→ **ページ**
* * *

ナタリー PowerPush - THIS IS FOR YOU - THE YELLOW MONKEY TRIBUTE ALBUM
祝・結成20周年! 伝説のバンドの魅力を語り尽くすトライセラ吉田×椿屋中田対談
肉食の人たちがガチンコで演るとこういうことになるんだなって
吉田 THE YELLOW MONKEYと言えば、実はヒーセ(広瀬洋一/B)さんとも同じステージに立たせてもらってるんですよ。今回の夏のツアーの中で、吉井さんの携帯サイト向けの特別なライブみたいなのがあって。ちょうどツアーの合間で、そのライブ用にツアーとはまったく違うセットリストを用意したんです。
中田 うわっ、それは大変ですね。
吉田 そのライブのスペシャルシークレットゲストとしてヒーセさんが登場して。アンコールのときに、ベースの(三浦)淳悟くんが「あ、ちょっと、ちょっとすいません。腹が、腹が痛い」っていきなり小芝居を始めたんです(笑)。吉井さんが「お前何言ってんの? 腹が痛いって! ライブ中に!」と言うと、「ホントごめんなさい、10分、10分、ホントすいません」と言ってステージからいなくなっちゃう。そして吉井さんが「じゃあしょうがないから、代わりの人に来てもらうしかないな」と言ったら、ヒーセさんがいきなり登場して「ROCK STAR」「HOTEL宇宙船」の2曲を演奏したんですよ。
中田 おお、すごい!
吉田 すると、人ってこんなに盛り上がるの? って思うぐらいドカーン! って盛り上がって。吉井さんとヒーセさんが同じステージに立つのは、どうも解散してから初めてだったみたいなんです。
中田 ですよね。エマ(菊地英昭/G)さんは吉井さんのツアーにも参加してましたけど。

* * *

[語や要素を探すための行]
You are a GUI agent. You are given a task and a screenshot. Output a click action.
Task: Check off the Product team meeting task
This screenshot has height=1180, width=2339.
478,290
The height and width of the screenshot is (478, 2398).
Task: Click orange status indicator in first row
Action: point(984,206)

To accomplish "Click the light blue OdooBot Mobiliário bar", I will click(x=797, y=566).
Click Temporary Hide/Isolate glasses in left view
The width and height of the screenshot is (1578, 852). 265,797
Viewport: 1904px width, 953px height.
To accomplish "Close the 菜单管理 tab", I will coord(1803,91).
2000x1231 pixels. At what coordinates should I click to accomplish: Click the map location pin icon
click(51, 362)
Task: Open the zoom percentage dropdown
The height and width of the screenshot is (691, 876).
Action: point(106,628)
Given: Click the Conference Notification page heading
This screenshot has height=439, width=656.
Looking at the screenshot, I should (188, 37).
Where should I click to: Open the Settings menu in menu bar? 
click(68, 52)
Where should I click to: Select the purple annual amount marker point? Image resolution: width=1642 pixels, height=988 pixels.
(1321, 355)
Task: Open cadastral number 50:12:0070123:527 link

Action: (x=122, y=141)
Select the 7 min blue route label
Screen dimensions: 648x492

* * *

→ **やること**
#1 ページによると、ヒーセさんがステージに出てきて演奏した2曲は何ですか?
#2 行の最初から「Looking at the」を含む行までを、「Viewport」を「Screen size」に入れ替えて、その範囲だけ書き出してください。最初と最後の行も含めます。
ページと行は、お互いに関係のないものです。

→ **答え**
#1 「ROCK STAR」と「HOTEL宇宙船」です。

#2
You are a GUI agent. You are given a task and a screenshot. Output a click action.
Task: Check off the Product team meeting task
This screenshot has height=1180, width=2339.
478,290
The height and width of the screenshot is (478, 2398).
Task: Click orange status indicator in first row
Action: point(984,206)

To accomplish "Click the light blue OdooBot Mobiliário bar", I will click(x=797, y=566).
Click Temporary Hide/Isolate glasses in left view
The width and height of the screenshot is (1578, 852). 265,797
Screen size: 1904px width, 953px height.
To accomplish "Close the 菜单管理 tab", I will coord(1803,91).
2000x1231 pixels. At what coordinates should I click to accomplish: Click the map location pin icon
click(51, 362)
Task: Open the zoom percentage dropdown
The height and width of the screenshot is (691, 876).
Action: point(106,628)
Given: Click the Conference Notification page heading
This screenshot has height=439, width=656.
Looking at the screenshot, I should (188, 37).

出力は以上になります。